Below are the entries; determine how many of their lines contain the string "input" and give that figure alone.

Content starts

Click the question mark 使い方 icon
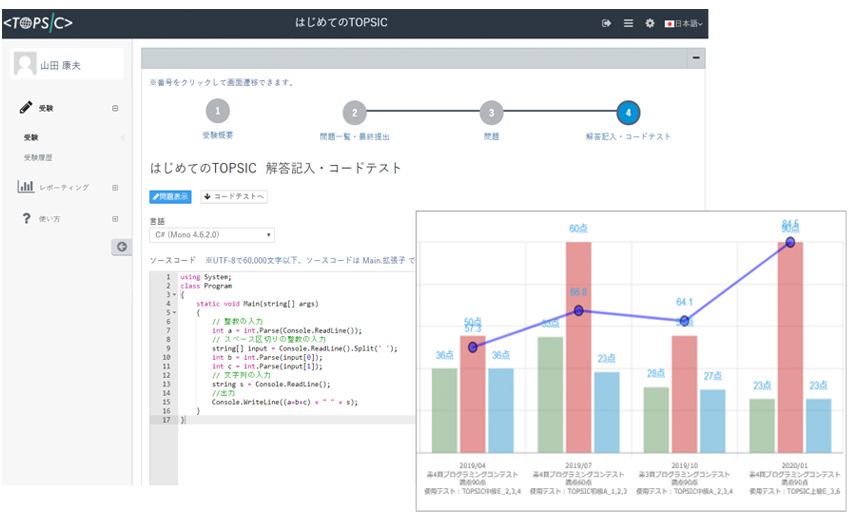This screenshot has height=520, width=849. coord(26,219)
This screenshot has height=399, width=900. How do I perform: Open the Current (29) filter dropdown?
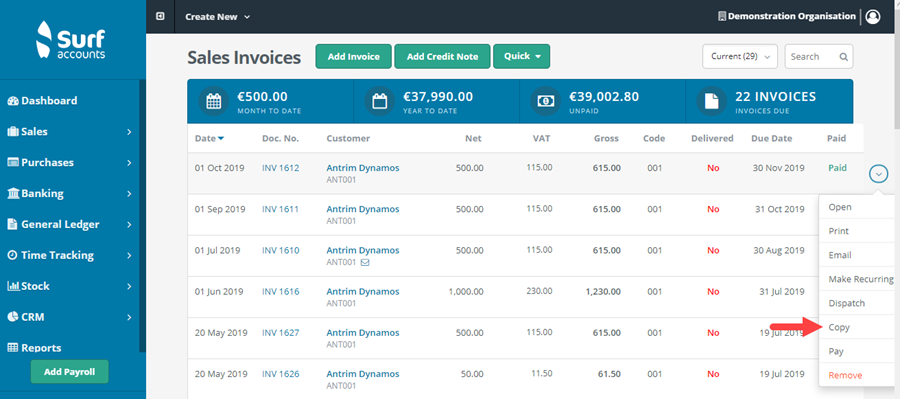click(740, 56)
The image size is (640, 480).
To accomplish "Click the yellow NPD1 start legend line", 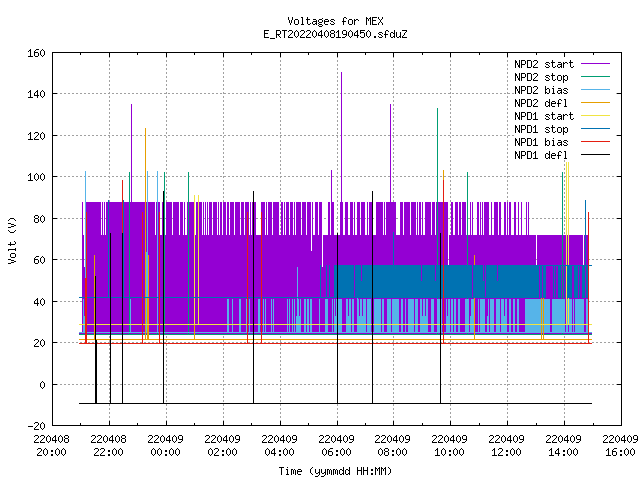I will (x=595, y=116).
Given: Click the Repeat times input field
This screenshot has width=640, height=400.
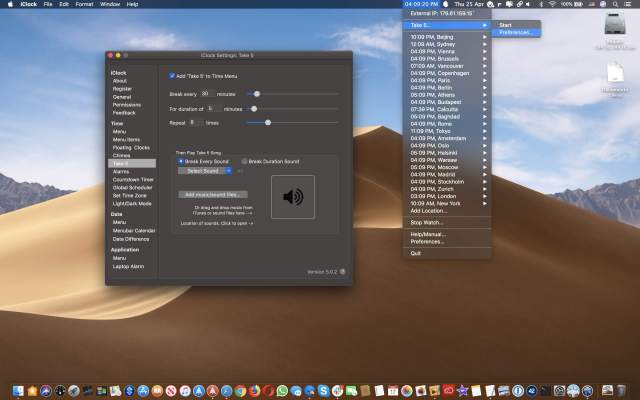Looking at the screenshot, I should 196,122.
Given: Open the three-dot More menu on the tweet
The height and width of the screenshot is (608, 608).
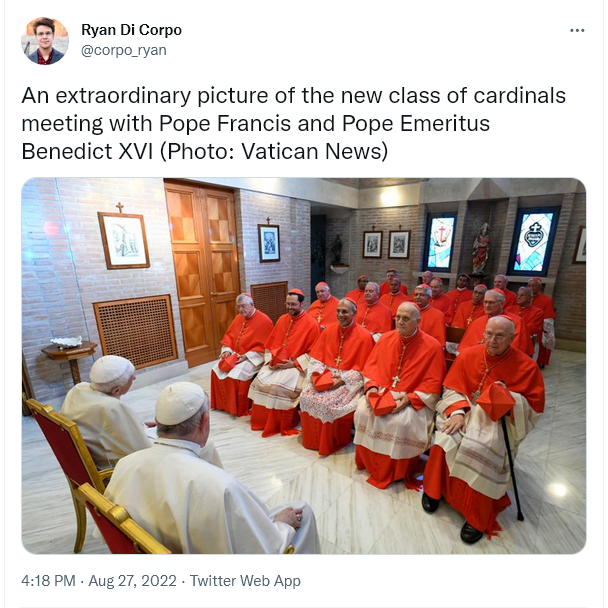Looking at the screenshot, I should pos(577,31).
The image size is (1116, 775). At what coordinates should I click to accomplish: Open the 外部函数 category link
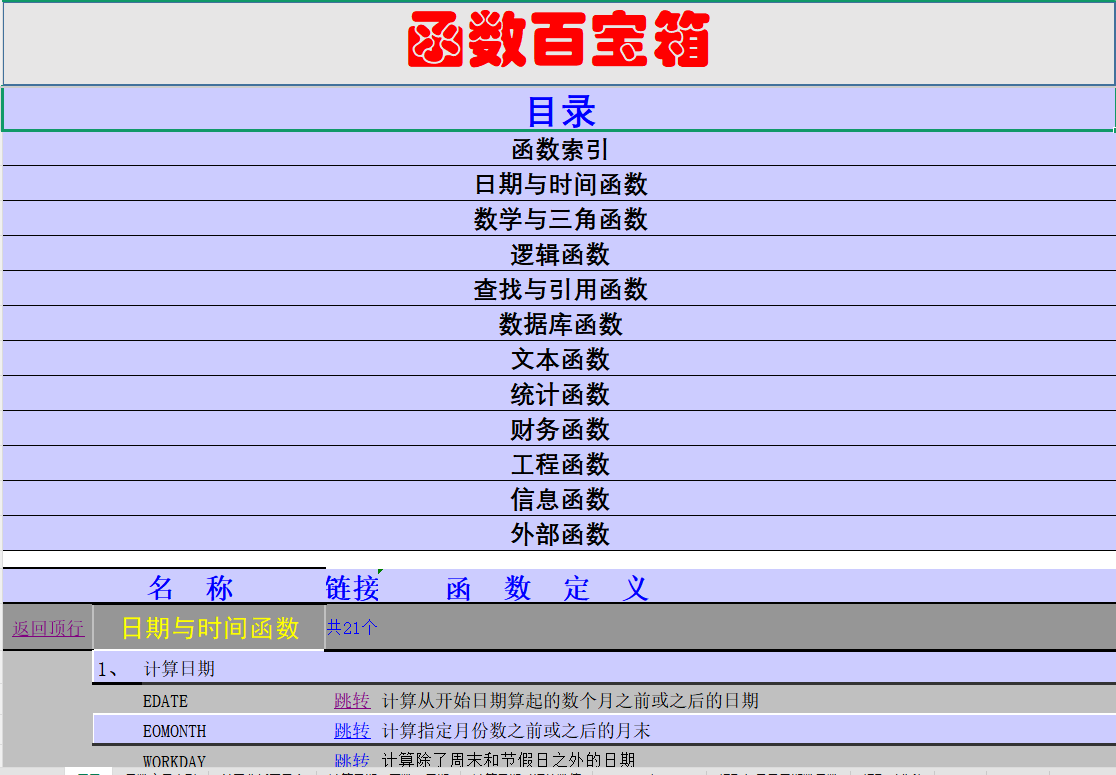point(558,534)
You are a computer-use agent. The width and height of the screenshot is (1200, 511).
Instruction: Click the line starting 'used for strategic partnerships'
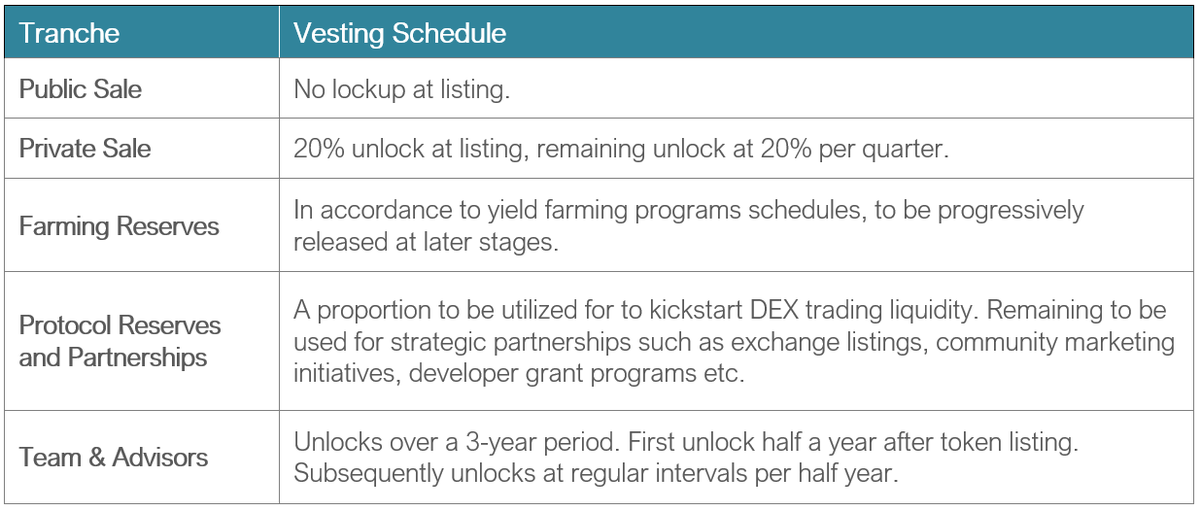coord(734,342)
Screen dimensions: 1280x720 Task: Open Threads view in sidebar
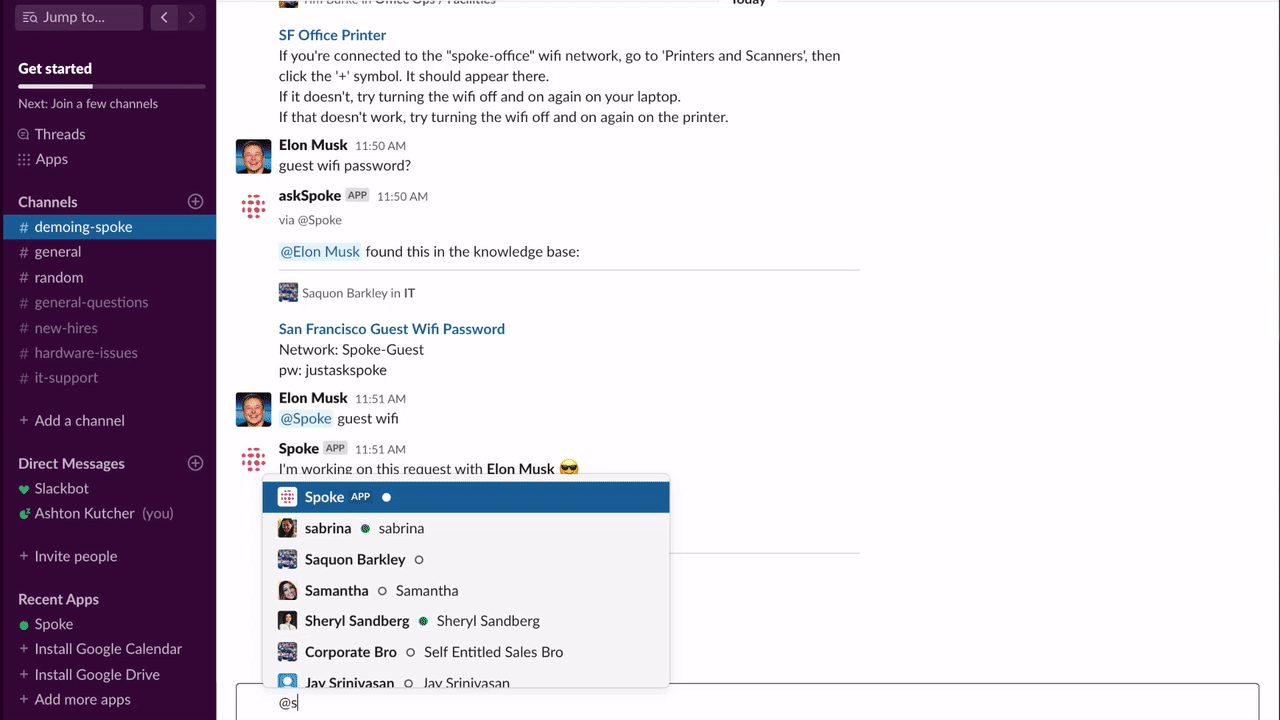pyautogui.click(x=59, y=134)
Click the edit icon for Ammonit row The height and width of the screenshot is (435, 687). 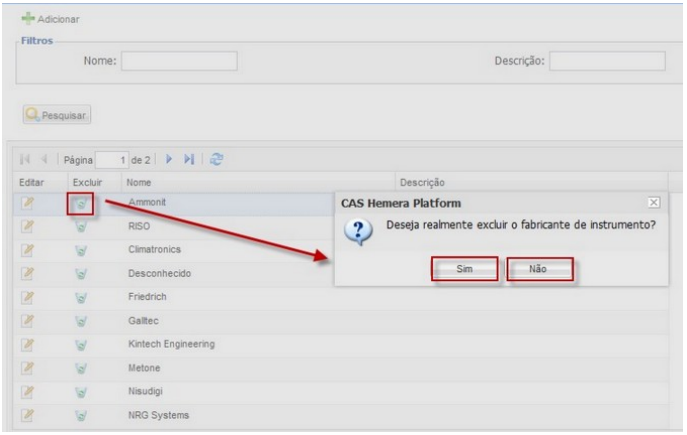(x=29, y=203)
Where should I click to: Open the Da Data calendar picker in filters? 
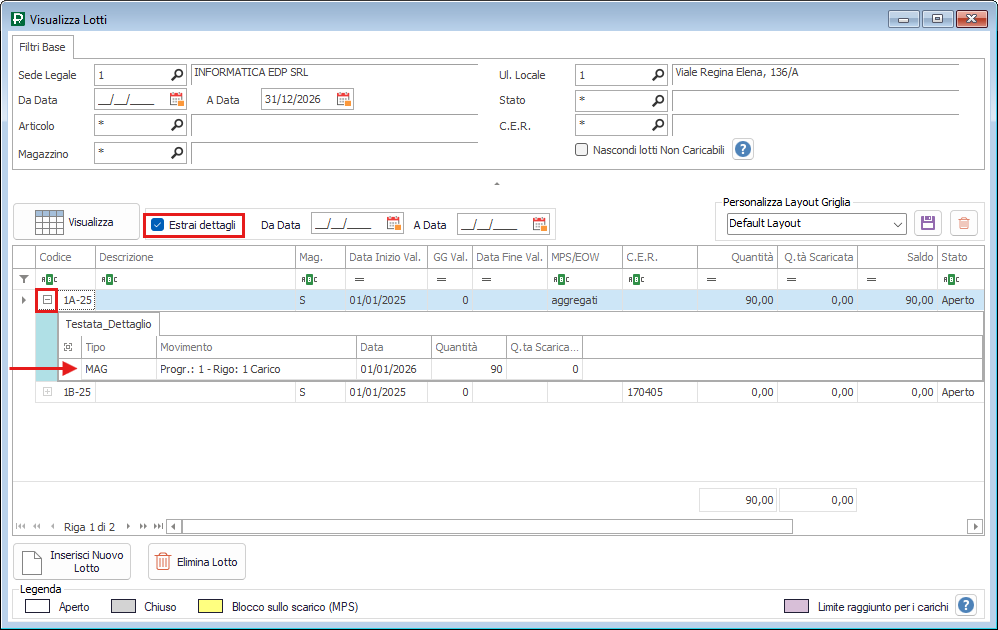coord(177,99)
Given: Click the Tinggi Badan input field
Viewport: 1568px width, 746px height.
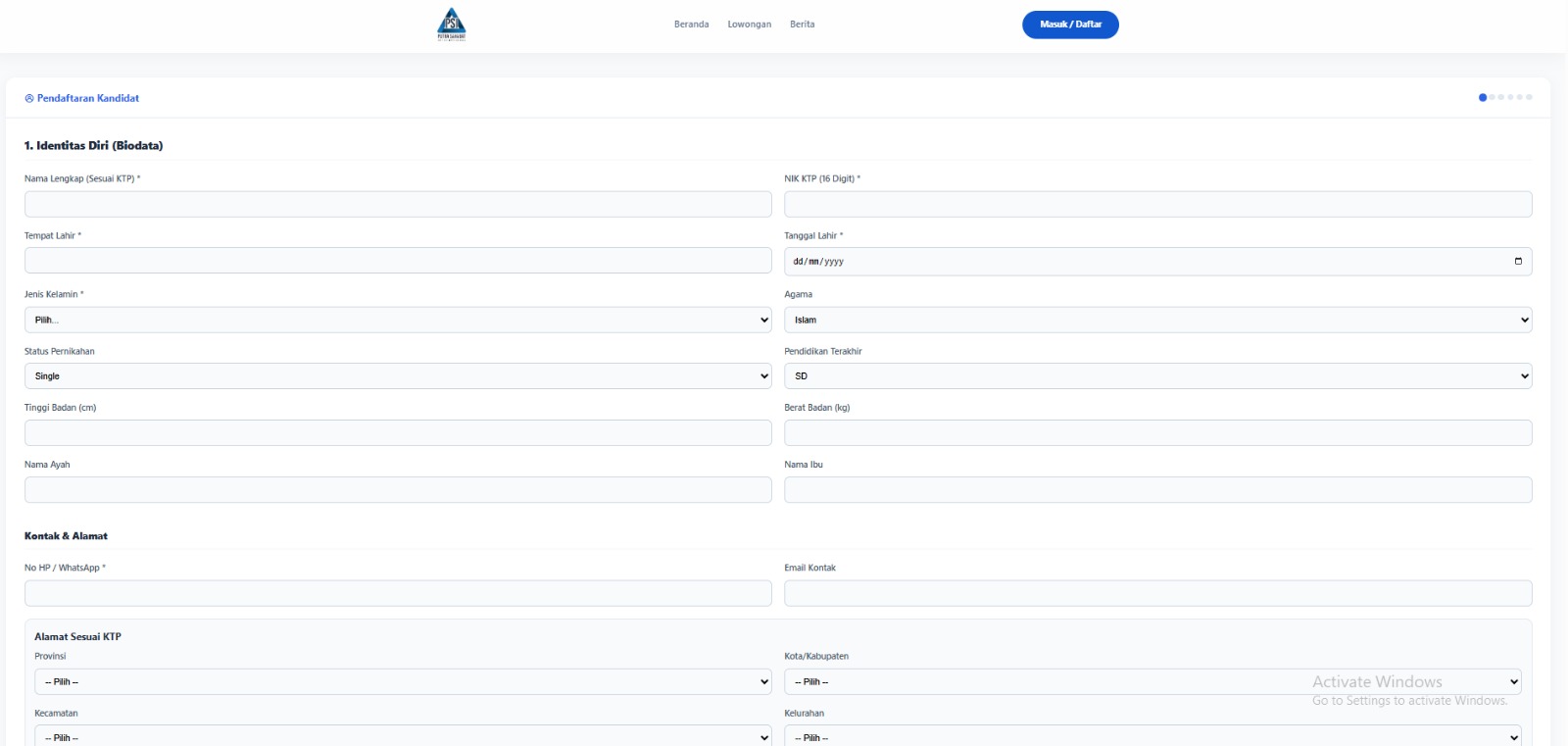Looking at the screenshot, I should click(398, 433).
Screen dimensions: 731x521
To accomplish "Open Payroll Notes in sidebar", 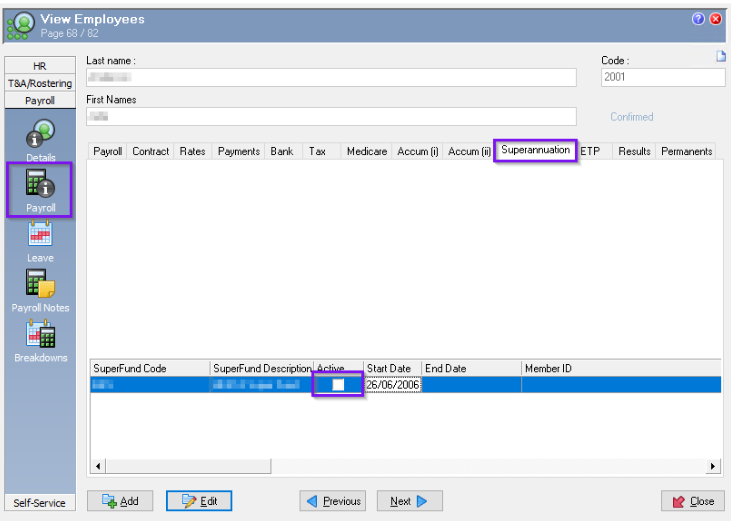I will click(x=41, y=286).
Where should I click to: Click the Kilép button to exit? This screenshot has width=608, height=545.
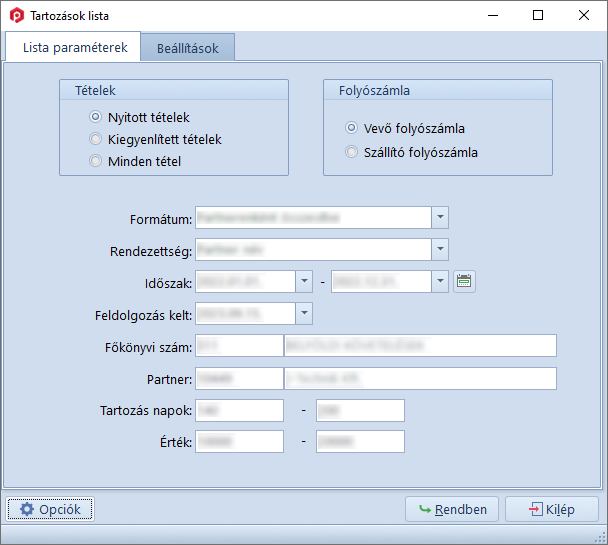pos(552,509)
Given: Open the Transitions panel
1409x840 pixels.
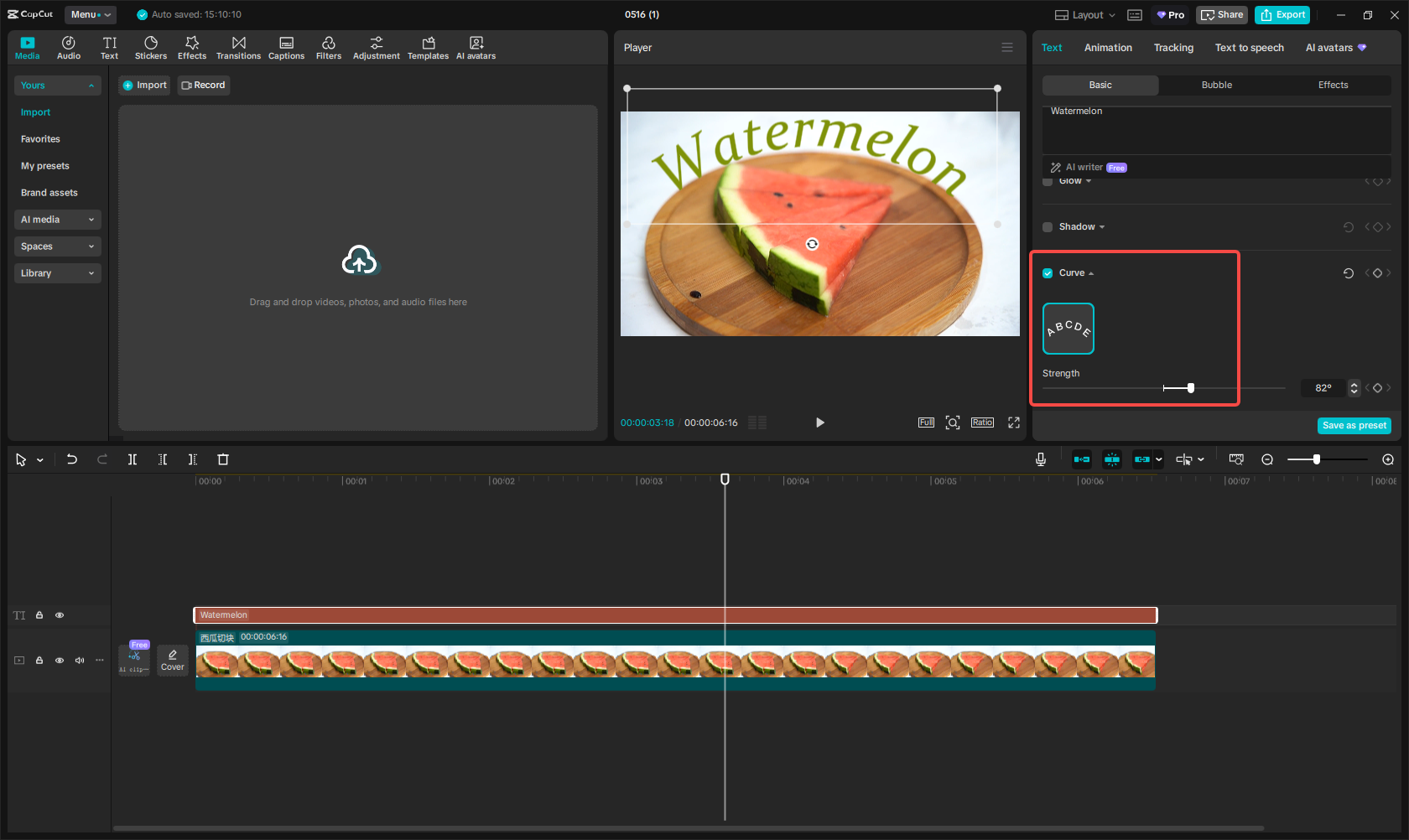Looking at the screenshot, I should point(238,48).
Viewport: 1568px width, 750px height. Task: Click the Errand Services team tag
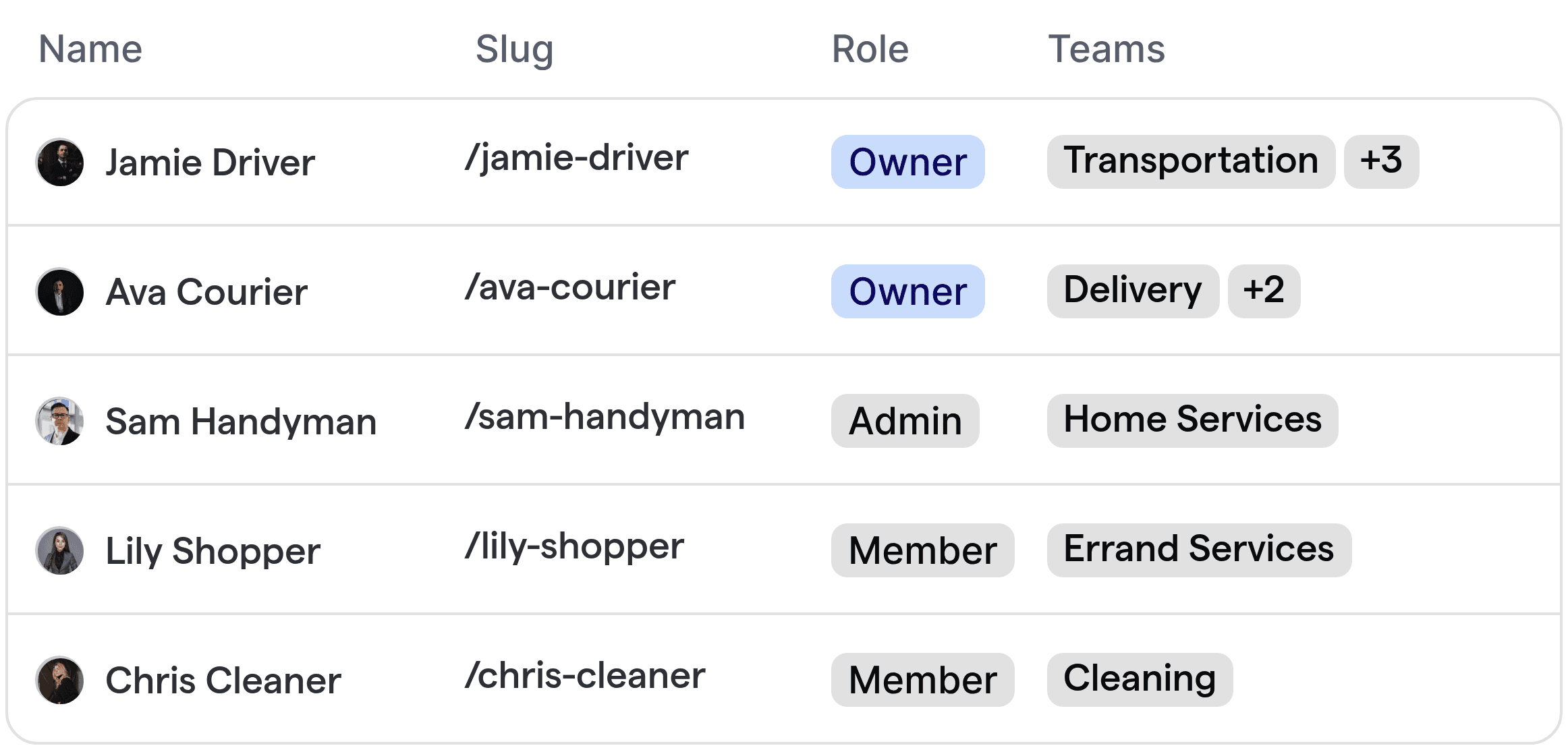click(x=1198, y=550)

Content ends

▶ _Exercise answer_: 2